Dataset rows:
....

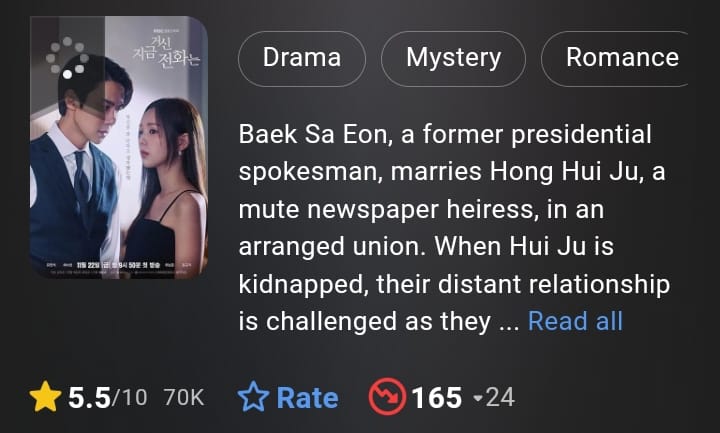The width and height of the screenshot is (720, 433).
Task: Click the loading spinner on the poster
Action: [x=67, y=57]
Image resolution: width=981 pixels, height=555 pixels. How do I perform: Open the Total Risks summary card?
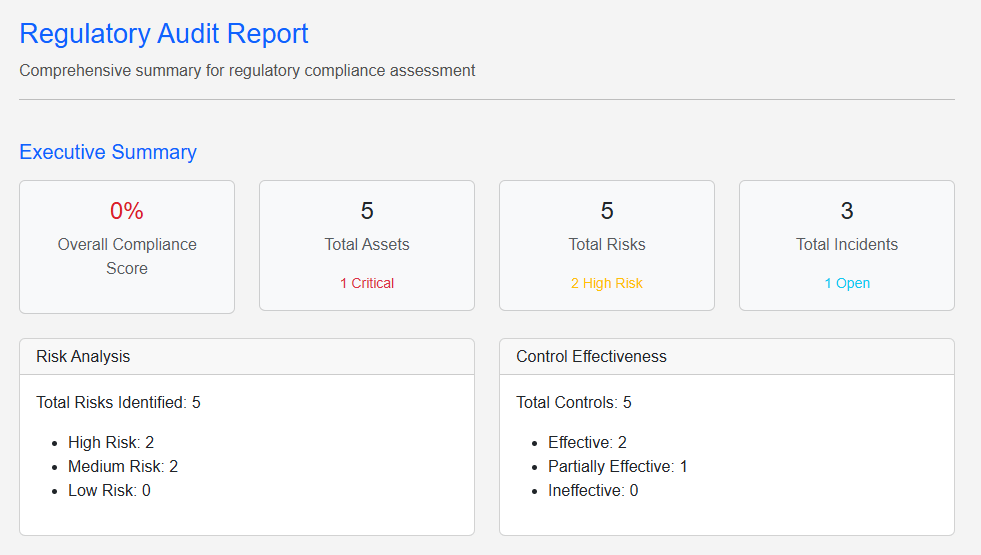(607, 244)
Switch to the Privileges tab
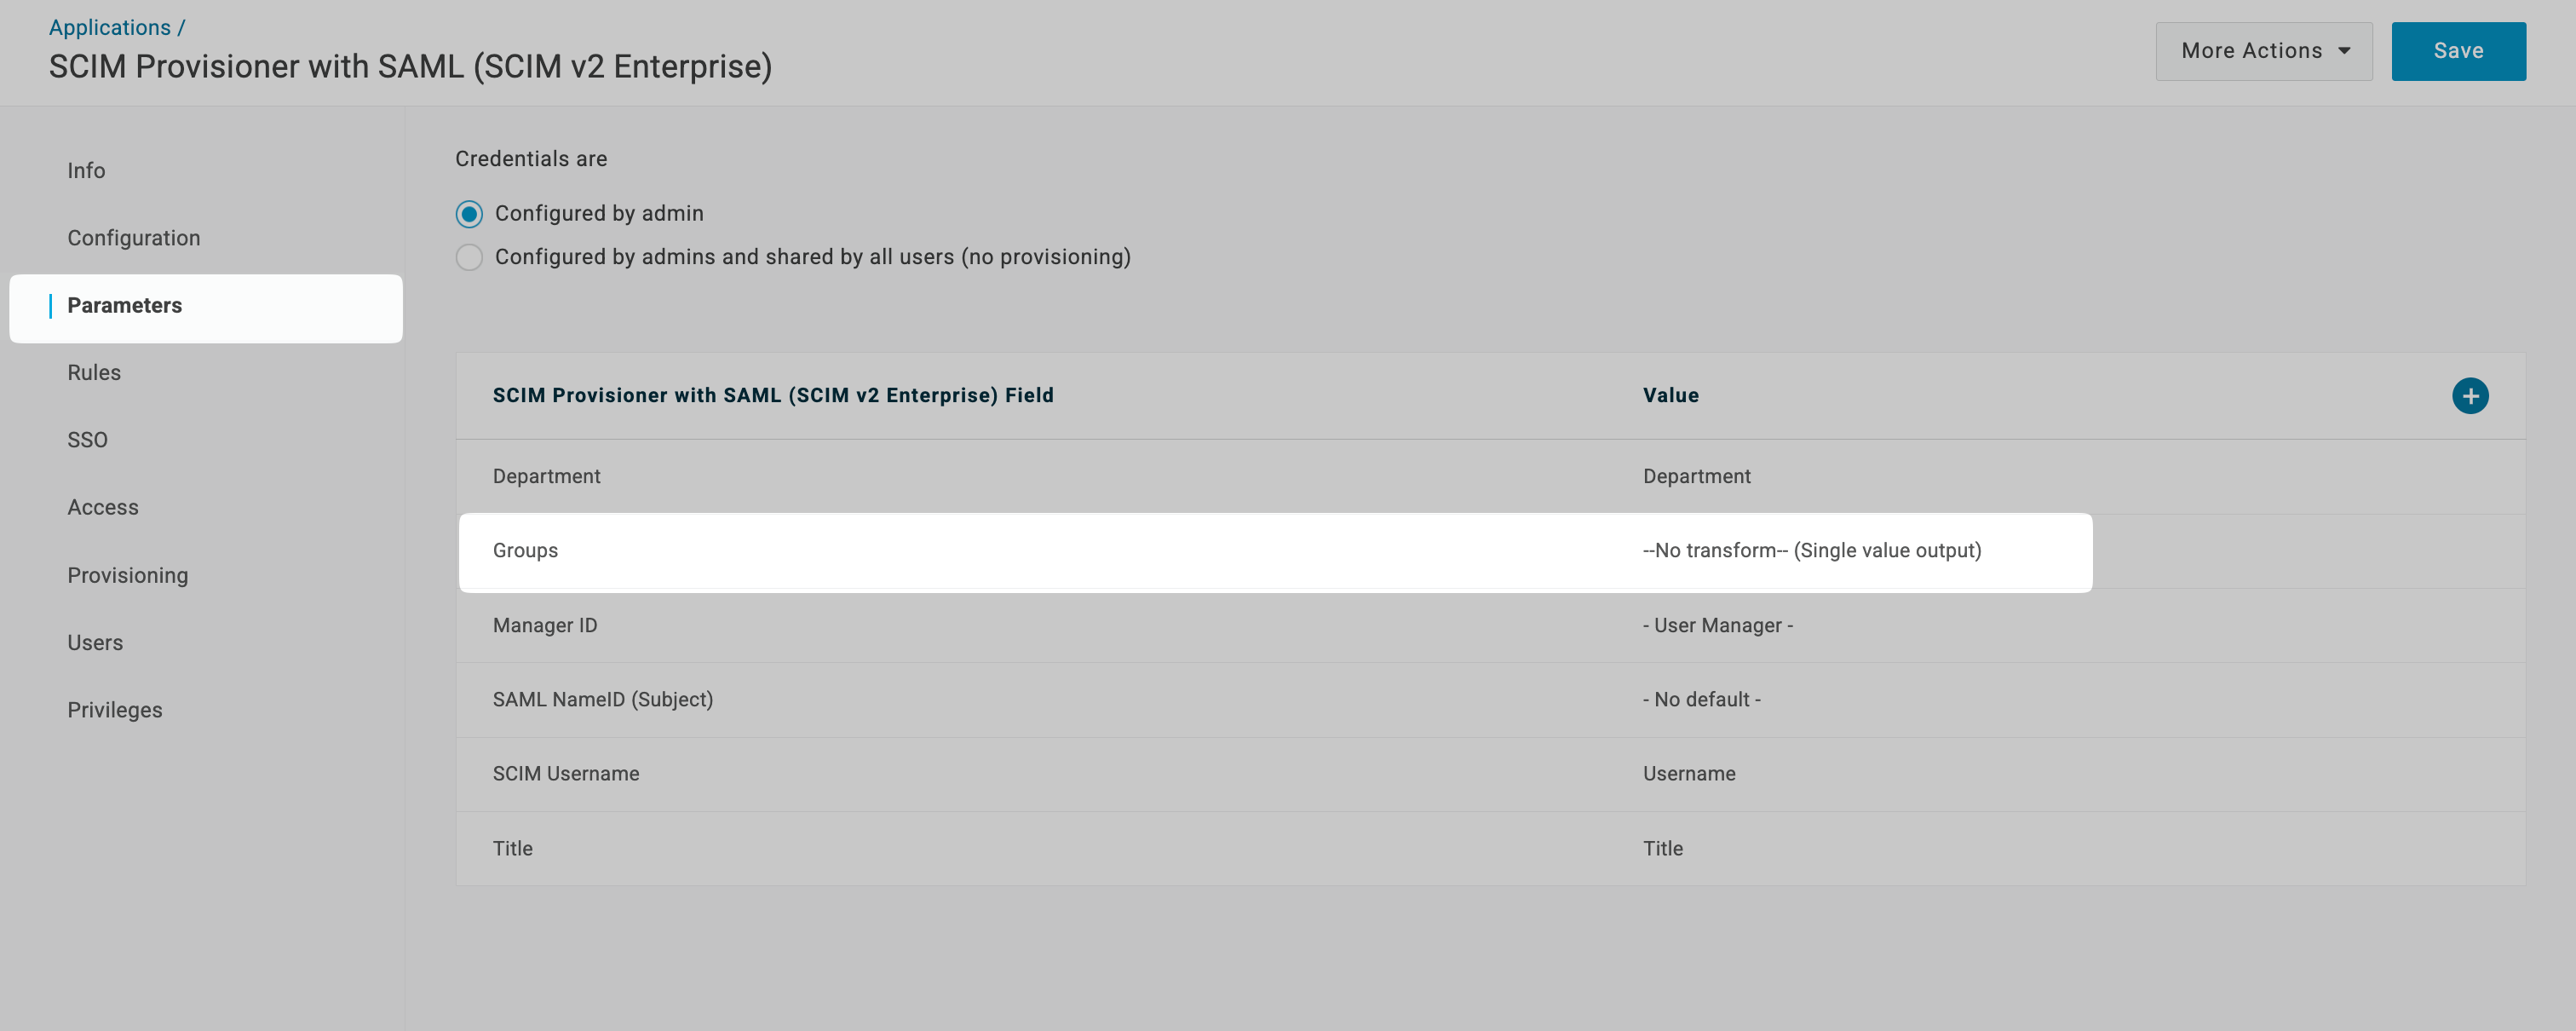Screen dimensions: 2576x1031 (115, 710)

....

§ WORK TO COMPLETE
In the lines above, swap "tab" for "section" and write the lines out again with nothing else changed. Leave the pictures out of your answer.

§ TASK OUTPUT
The width and height of the screenshot is (720, 433).
Task: Click the loading spinner on the poster
Action: [x=67, y=57]
Image resolution: width=981 pixels, height=555 pixels. How do I perform: Open the Total Risks summary card?
(607, 244)
Switch to the Privileges section
Screen dimensions: 2576x1031 (115, 710)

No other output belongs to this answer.